Microservices can be a great tool. They can also multiply complexity and cost, especially for SMEs.
The right question usually isn’t “Should we use microservices?” It’s “Where is the risk in our system, and how do we reduce it safely?”
This post gives you a practical, non-technical way to think about monoliths, microservices, and modernisation decisions.
What a monolith really is (and why it’s not automatically bad)
A monolith is simply a system where many parts are deployed together as one unit.
That can be perfectly fine. In fact, many successful companies run monoliths for years because:
- it’s simpler to operate
- changes are easier to coordinate
- there’s one deployment pipeline
- debugging can be straightforward
A monolith becomes a problem when it evolves into a fragile monolith — where changes are slow and unpredictable.
What microservices really are (and why they’re not automatically good)
Microservices are a set of small services that can be deployed independently. Each service is responsible for a bounded slice of the system (for example: billing, search, notifications).
Microservices can help when:
- teams need independent delivery
- different parts of the system scale differently
- failures should be contained (“blast radius”)
- you want to modernise incrementally
But microservices also introduce real overhead:
- more deployments
- distributed debugging
- more monitoring/logging
- network failures and latency
- data consistency challenges
- versioning across services
For many SMEs, microservices increase risk if the operational basics aren’t in place.

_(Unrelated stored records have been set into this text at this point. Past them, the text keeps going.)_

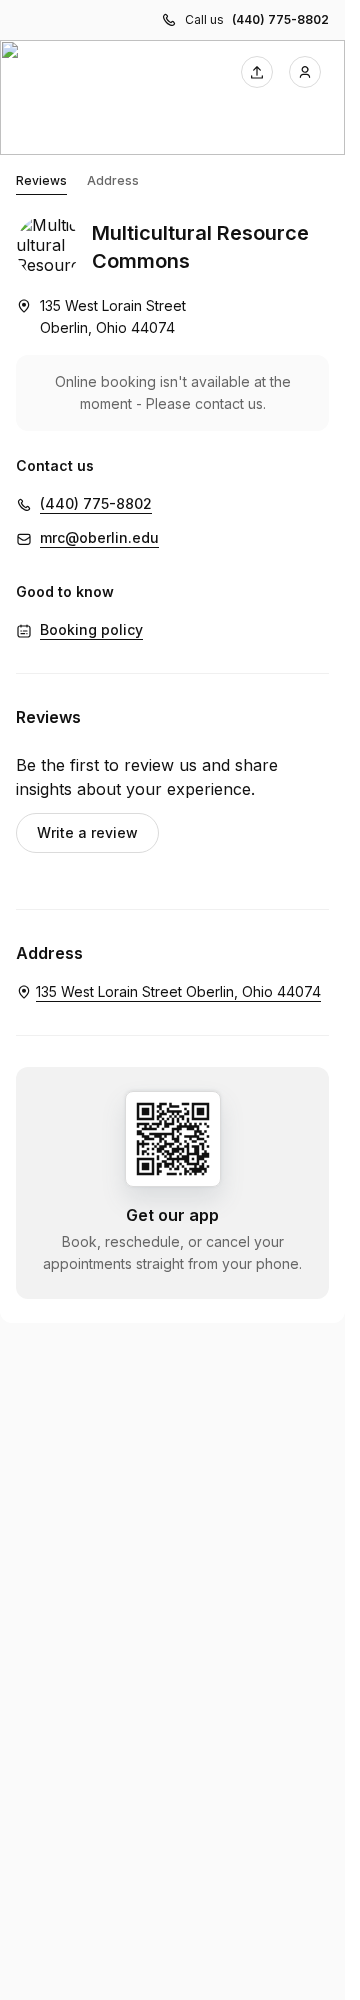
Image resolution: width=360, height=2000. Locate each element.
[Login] (305, 72)
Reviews (41, 180)
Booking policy (91, 629)
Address (113, 180)
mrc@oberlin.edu (99, 537)
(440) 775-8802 (280, 19)
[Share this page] (257, 72)
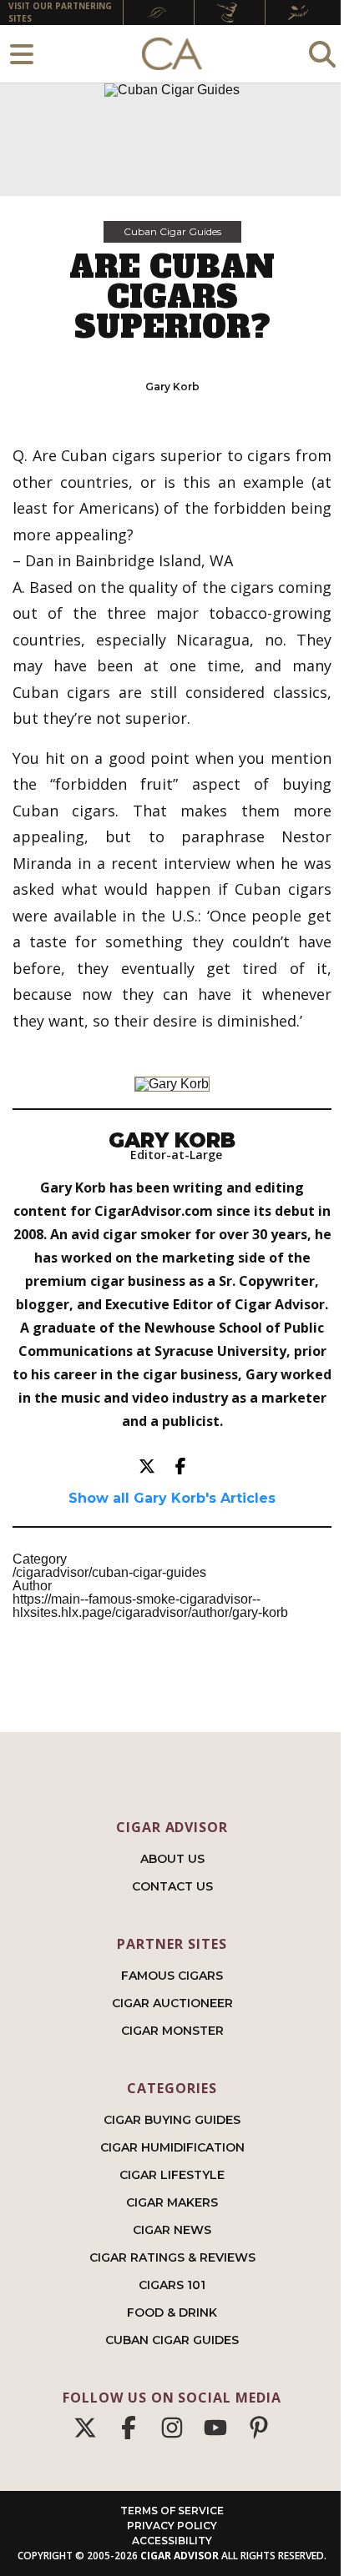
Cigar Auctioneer (172, 2003)
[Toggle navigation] (21, 54)
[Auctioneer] (229, 13)
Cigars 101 (172, 2284)
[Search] (322, 54)
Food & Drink (172, 2312)
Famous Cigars (172, 1975)
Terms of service (172, 2510)
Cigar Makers (172, 2202)
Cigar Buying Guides (172, 2119)
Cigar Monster (172, 2030)
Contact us (172, 1886)
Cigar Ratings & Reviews (172, 2257)
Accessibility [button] (172, 2540)
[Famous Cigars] (158, 13)
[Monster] (300, 13)
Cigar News (172, 2229)
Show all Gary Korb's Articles (172, 1498)
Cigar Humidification (172, 2147)
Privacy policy (172, 2525)
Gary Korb (172, 387)
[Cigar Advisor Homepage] (172, 54)
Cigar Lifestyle (172, 2174)
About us (172, 1858)
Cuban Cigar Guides (172, 231)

The real enemy: uncontrolled risk
SMEs often feel the pain here:
- “We can’t change that without breaking something.”
- “Releases are stressful.”
- “Only one person understands this area.”
- “Small changes take forever.”
That’s not a monolith problem. It’s a risk management problem.
The goal is to reduce uncertainty and make change safer — regardless of architecture.
A CEO-friendly framework: the 3 types of system risk
When deciding whether to stay monolith, modularise, or move toward microservices, assess three categories:
1) Delivery risk
Symptoms
- unpredictable estimates
- frequent regressions
- long release cycles
What reduces it
- tests around critical behaviour
- smaller, safer releases
- clearer ownership and boundaries
2) Operational risk
Symptoms
- outages that cascade
- difficult incident response
- no clear observability (logs/metrics)
What reduces it
- monitoring and alerting
- standardised logging and tracing
- rollbacks, feature flags, gradual rollout
3) Dependency risk
Symptoms
- one component blocks everything
- a single database is a bottleneck
- third-party failures break core flows
What reduces it
- decoupling, queues, timeouts
- fallback behaviour
- isolating high-risk dependencies
Once you know which risk dominates, the right architecture becomes clearer.
When microservices are a good idea (practical signs)
Microservices tend to be justified when you have at least one of these realities:
- Multiple teams need to ship independently without stepping on each other
- Parts of the system have different scaling needs (e.g., search vs checkout)
- Failures must be contained (one area going down shouldn’t take everything down)
- The legacy system is blocking progress, and you want to extract slices gradually
- You have strong operational maturity (CI/CD, monitoring, on-call discipline)
If none of these are true, “microservices” is often a costly detour.
When microservices are a bad idea (common SME trap)
Microservices often go wrong in SMEs when:
- the goal is “modern tech” rather than solving a specific risk
- the team lacks strong CI/CD and observability
- service boundaries are unclear (“we split it but it’s still coupled”)
- the organisation can’t support the operational load
- you end up with distributed complexity and slower delivery than before
Rule of thumb: if deployments are already stressful, microservices won’t fix that — they will multiply it.
The low-risk alternative: “modular monolith” + gradual extraction
For many SMEs, the best path is:
- Keep a monolith but improve internal boundaries (modular monolith)
- Reduce delivery risk with testing and safer release practices
- Extract only the highest-risk or highest-change areas over time
This gives you many benefits of microservices — without jumping immediately into distributed systems complexity.
The decision you can make today
If you’re leading an SME, here’s a practical way to move forward:
Ask your team this:
- What part of the system creates the most production incidents?
- What part slows delivery the most?
- What part has the biggest blast radius when it breaks?
- If we could “contain” one area, what would it be?
If you get clear answers, you’re ready for a modernisation plan — and it might include microservices. If you don’t, the first step is visibility and risk mapping, not architecture.
The takeaway
A monolith isn’t the enemy. Microservices aren’t a magic upgrade.
The winning approach is to:
- identify where risk is concentrated
- reduce uncertainty with safer delivery
- improve boundaries and observability
- modernise incrementally, only where it pays off
Start with risk. The architecture will follow.